Isso significa que empresas brasileiras, chinesas, indianas ou de outros integrantes poderiam, em determinados negócios, reduzir etapas que tradicionalmente utilizam o dólar como moeda intermediária.
Não existe, porém, uma decisão para abandonar completamente a moeda americana.
O governo indiano confirmou que não há atualmente proposta de criação de uma moeda única do BRICS. As negociações estão concentradas em mecanismos de pagamento, redução de custos e utilização de moedas locais.
Infraestrutura financeira vai além dos pagamentos
Outro ponto importante passou praticamente despercebido fora do debate econômico.
A declaração defende a construção de um ecossistema de seguros mais independente dentro do BRICS e prevê novas discussões para aumentar a capacidade de resseguro entre os integrantes.
Também está sendo estudado um BRICS Insurance Resilience Centre, enquanto a Índia propôs instalar um laboratório especializado em riscos financeiros na GIFT City.
O efeito potencial é relevante porque seguros e resseguros são fundamentais para comércio exterior, transporte marítimo, grandes obras e circulação internacional de mercadorias.
BRICS Grain Exchange entra novamente na agenda
A integração também pode chegar às commodities agrícolas.
Os países reafirmaram a intenção de desenvolver uma plataforma própria de negociação de grãos, conhecida como BRICS Grain Exchange.
O projeto ainda está em discussão e não possui uma bolsa plenamente operacional. A declaração prevê avançar na definição do modelo e estudar posteriormente sua expansão para outros produtos agrícolas e commodities.
Uma infraestrutura desse tipo poderia ampliar a capacidade do bloco de negociar e formar referências comerciais entre seus próprios mercados.
Tarifas comerciais aumentam pressão por alternativas
O movimento ocorre enquanto disputas tarifárias ganham força.
O BRICS declarou preocupação com tarifas e barreiras comerciais unilaterais e reiterou apoio a reformas na Organização Mundial do Comércio.
O Brasil sente diretamente esse ambiente.

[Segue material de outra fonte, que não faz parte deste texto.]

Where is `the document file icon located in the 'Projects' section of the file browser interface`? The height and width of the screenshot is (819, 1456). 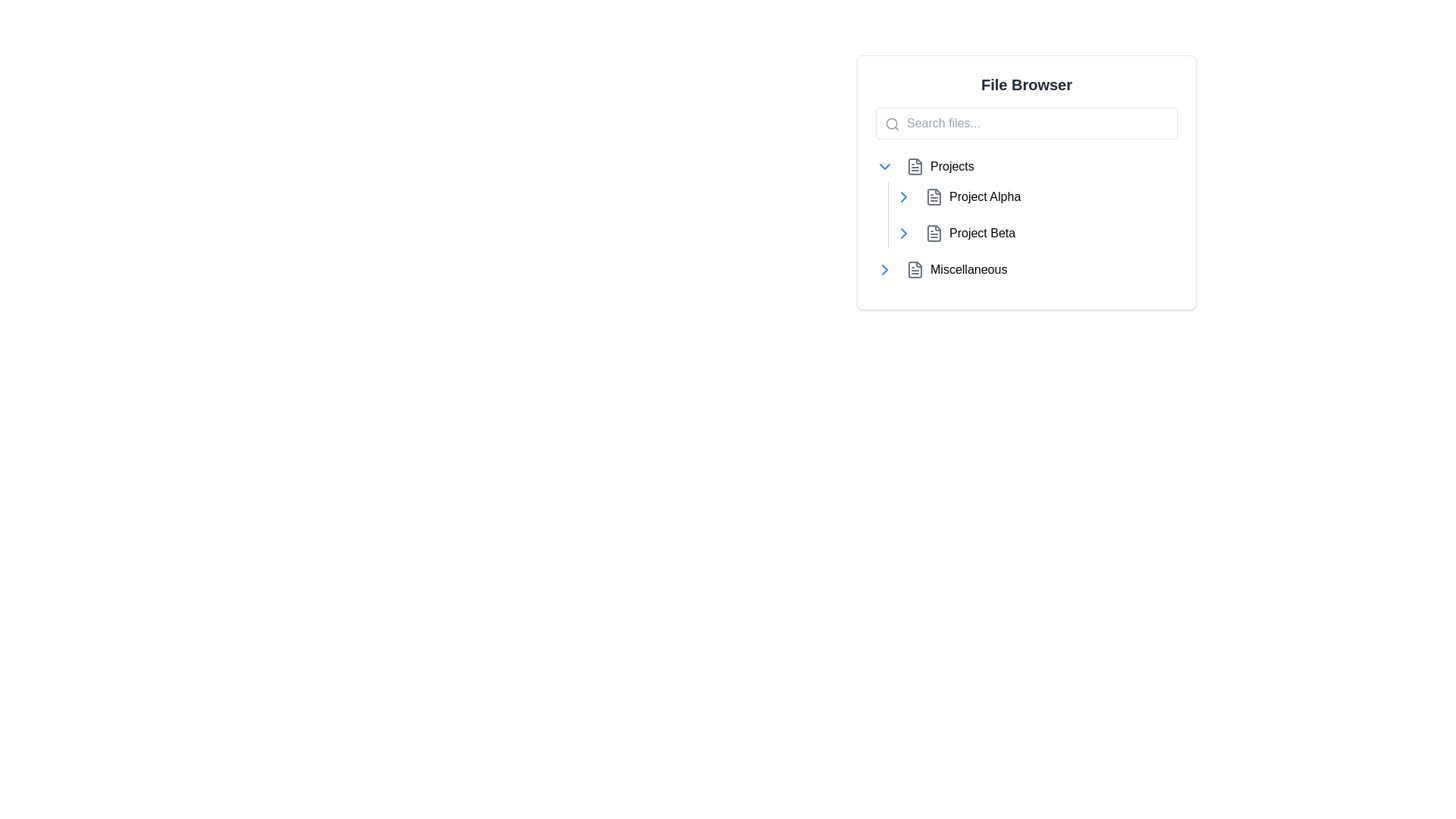 the document file icon located in the 'Projects' section of the file browser interface is located at coordinates (914, 166).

Em julho, os Estados Unidos aplicaram tarifa adicional de 25% sobre diversos produtos brasileiros, atingindo setores como calçados, máquinas, móveis e etanol.
Posteriormente, outra tarifa atingiu parte das exportações. Segundo o governo brasileiro, calçados, máquinas e equipamentos passaram a enfrentar as duas cobranças, enquanto aproximadamente 2 mil produtos ficaram fora das duas medidas. Café, carnes, suco de laranja e frutas estavam entre os itens citados como isentos; celulose ficou sujeita apenas à segunda tarifa.
Dólar continua dominante, mas BRICS cria alternativas
A mudança promovida pelo BRICS deve ser entendida como diversificação financeira, e não como substituição imediata do dólar.
A moeda americana continua no centro do sistema financeiro internacional e o próprio documento de Nova Délhi não estabelece prazo para abandoná-la.
O que mudou foi a infraestrutura em construção.
Pagamentos em moedas nacionais, integração entre sistemas financeiros, financiamento local, resseguros próprios e uma futura plataforma de commodities criam caminhos para que uma parcela crescente das operações entre países do bloco possa ocorrer sem necessidade de utilizar o dólar em todas as etapas.
A verdadeira disputa, portanto, pode não estar no lançamento de uma nova moeda, mas em reduzir gradualmente os pontos em que o comércio internacional depende obrigatoriamente dela.